纾无笑着福了福身:“夫君过誉,都是我分内之事。”
……
晚上给苏木接风洗尘的宴席也由纾无经手。菜色,座位,餐具摆放,无一不合规矩,无一不合礼法。
苏擎和夫人陈氏入席之后,四位姨娘才按着大小入席,然后是苏木,然后是纾无,最后是期如。苏擎眼珠一动不动盯着苏木,盯了半天没有开席的意思。
菜都凉了苏擎才抬了抬嘴角:“你小子能吃的了赵桓二十招了?”
都说父子是冤家,苏擎和苏木也不例外。
苏木面上谦恭,心里不忿:“回父亲的话,将将吃得下。”
苏擎不信,刚要驳问,却被一团笑脸的陈氏截下:“老爷,儿子难得回趟家,干什么搞得剑拔弩张的,咱们先吃饭。纾无一大早起来张罗的,别糟蹋了孩子一番心意。”
苏擎筷子一扔:“你个妇道人家懂什么!慈不治军!”
陈氏低声道:“这是在家……”
苏擎也觉得自己太过严厉了点,缓和了下脸色,宣布开席。
席间,气氛冷淡。
吃完饭,苏擎回了书房,陈氏遣散了四位姨娘,又支开期如,将苏木和纾无叫到一边说体己话:“你们两个啊,难得见回面。”

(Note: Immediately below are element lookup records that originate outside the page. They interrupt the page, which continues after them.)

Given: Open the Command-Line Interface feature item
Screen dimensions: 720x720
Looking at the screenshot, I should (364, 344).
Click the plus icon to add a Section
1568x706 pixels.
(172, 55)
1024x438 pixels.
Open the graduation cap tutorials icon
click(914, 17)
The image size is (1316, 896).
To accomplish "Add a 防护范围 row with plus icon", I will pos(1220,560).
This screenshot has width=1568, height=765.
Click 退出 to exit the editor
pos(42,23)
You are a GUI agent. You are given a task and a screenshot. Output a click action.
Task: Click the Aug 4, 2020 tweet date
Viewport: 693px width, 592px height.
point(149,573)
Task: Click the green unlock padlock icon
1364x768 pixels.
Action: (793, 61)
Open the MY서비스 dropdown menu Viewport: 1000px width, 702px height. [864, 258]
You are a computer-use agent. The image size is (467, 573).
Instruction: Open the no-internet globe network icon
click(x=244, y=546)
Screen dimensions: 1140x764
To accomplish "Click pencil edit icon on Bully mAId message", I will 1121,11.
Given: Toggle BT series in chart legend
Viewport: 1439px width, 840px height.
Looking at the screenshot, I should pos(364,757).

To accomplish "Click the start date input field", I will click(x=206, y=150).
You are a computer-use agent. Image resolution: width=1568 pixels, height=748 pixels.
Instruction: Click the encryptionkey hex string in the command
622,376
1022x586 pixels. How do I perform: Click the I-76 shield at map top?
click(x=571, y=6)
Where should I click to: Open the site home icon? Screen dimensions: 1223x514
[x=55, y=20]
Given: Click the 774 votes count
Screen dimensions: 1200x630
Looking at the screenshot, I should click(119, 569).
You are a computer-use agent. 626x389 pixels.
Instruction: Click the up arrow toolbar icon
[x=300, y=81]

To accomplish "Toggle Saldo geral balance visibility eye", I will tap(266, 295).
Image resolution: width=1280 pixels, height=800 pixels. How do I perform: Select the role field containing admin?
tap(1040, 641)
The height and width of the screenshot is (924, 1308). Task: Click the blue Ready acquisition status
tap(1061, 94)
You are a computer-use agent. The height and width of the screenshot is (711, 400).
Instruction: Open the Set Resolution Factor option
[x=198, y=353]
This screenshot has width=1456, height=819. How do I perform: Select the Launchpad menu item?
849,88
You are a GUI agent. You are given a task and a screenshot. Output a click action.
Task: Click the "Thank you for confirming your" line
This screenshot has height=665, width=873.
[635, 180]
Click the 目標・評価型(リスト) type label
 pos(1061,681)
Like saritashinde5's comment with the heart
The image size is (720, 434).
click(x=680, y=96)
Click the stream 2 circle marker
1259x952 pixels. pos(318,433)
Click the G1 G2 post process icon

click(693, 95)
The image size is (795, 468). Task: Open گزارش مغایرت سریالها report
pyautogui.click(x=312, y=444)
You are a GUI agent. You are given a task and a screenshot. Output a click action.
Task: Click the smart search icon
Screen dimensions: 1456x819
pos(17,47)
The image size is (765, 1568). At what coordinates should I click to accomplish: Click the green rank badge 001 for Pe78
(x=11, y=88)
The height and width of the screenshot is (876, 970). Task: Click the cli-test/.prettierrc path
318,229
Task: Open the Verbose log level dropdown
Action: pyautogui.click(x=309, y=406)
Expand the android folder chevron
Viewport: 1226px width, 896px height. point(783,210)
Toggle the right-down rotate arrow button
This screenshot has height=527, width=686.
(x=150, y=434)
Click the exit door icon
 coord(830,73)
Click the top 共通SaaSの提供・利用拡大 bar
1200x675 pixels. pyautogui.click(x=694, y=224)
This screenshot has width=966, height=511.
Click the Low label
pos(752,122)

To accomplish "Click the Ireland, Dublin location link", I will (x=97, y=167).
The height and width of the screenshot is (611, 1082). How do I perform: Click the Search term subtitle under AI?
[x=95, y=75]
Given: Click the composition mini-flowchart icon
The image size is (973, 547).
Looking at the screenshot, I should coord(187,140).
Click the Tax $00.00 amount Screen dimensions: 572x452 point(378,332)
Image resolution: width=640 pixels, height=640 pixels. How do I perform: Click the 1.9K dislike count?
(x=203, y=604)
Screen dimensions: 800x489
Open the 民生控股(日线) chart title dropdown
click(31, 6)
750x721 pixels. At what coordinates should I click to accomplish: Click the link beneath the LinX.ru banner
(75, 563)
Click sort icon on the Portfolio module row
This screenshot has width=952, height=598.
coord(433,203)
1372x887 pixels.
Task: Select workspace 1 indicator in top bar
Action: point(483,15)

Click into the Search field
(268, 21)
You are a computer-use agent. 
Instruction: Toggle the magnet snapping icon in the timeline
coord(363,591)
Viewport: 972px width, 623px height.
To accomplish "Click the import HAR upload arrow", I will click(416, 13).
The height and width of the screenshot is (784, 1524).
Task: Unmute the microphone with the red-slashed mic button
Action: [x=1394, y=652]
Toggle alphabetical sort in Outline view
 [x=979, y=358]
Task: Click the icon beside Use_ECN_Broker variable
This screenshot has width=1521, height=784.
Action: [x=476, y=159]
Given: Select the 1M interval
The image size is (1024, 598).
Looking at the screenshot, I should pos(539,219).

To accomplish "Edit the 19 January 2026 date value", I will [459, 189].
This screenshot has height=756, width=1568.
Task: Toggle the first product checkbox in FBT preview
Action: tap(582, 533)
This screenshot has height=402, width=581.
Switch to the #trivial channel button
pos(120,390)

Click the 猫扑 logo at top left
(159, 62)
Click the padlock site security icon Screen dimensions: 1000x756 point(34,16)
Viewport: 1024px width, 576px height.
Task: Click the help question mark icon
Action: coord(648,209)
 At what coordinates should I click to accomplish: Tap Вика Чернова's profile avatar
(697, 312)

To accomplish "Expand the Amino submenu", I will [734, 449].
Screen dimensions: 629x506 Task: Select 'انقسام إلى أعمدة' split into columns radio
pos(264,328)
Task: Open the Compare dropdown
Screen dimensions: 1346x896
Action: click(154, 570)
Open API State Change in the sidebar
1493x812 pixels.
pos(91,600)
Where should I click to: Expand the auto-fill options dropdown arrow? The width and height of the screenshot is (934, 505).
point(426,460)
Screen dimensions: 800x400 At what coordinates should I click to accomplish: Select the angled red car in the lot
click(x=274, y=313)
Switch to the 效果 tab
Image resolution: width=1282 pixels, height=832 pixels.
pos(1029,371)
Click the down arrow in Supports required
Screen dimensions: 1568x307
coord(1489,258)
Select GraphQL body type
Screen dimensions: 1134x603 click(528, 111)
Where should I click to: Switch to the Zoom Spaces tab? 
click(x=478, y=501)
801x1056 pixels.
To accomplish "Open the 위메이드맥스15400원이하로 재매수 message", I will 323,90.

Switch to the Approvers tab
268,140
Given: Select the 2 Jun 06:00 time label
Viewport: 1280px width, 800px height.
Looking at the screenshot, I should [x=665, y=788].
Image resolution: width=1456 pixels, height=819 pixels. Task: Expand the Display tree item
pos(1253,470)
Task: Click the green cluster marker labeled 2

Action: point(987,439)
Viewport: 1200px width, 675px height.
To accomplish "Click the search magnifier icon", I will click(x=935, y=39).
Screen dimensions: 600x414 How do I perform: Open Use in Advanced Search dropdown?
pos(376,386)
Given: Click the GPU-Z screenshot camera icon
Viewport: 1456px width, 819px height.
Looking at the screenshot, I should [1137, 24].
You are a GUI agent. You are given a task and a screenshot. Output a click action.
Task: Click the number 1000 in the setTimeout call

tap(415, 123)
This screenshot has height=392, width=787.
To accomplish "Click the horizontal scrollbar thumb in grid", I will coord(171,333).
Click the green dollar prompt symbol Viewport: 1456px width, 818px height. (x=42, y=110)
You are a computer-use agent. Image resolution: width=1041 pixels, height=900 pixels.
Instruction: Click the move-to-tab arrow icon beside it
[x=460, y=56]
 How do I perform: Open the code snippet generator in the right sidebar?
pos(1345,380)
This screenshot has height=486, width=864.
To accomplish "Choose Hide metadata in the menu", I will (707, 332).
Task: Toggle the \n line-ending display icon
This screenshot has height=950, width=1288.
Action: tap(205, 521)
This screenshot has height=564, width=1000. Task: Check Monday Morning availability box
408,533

陈氏意思含蓄,但纾无都懂,任由她将自己的手和苏木的合在一起。
苏木的手已经变得粗糙,但样子还是很好看。
苏木冲母亲微笑:“娘,儿子知道了,不过这事儿还得看天意。”
陈氏眉毛一竖:“天意天意,你就知道天意!”
又看看纾无,满脸可惜:“你这孩子命苦,去年好不容易有了的。”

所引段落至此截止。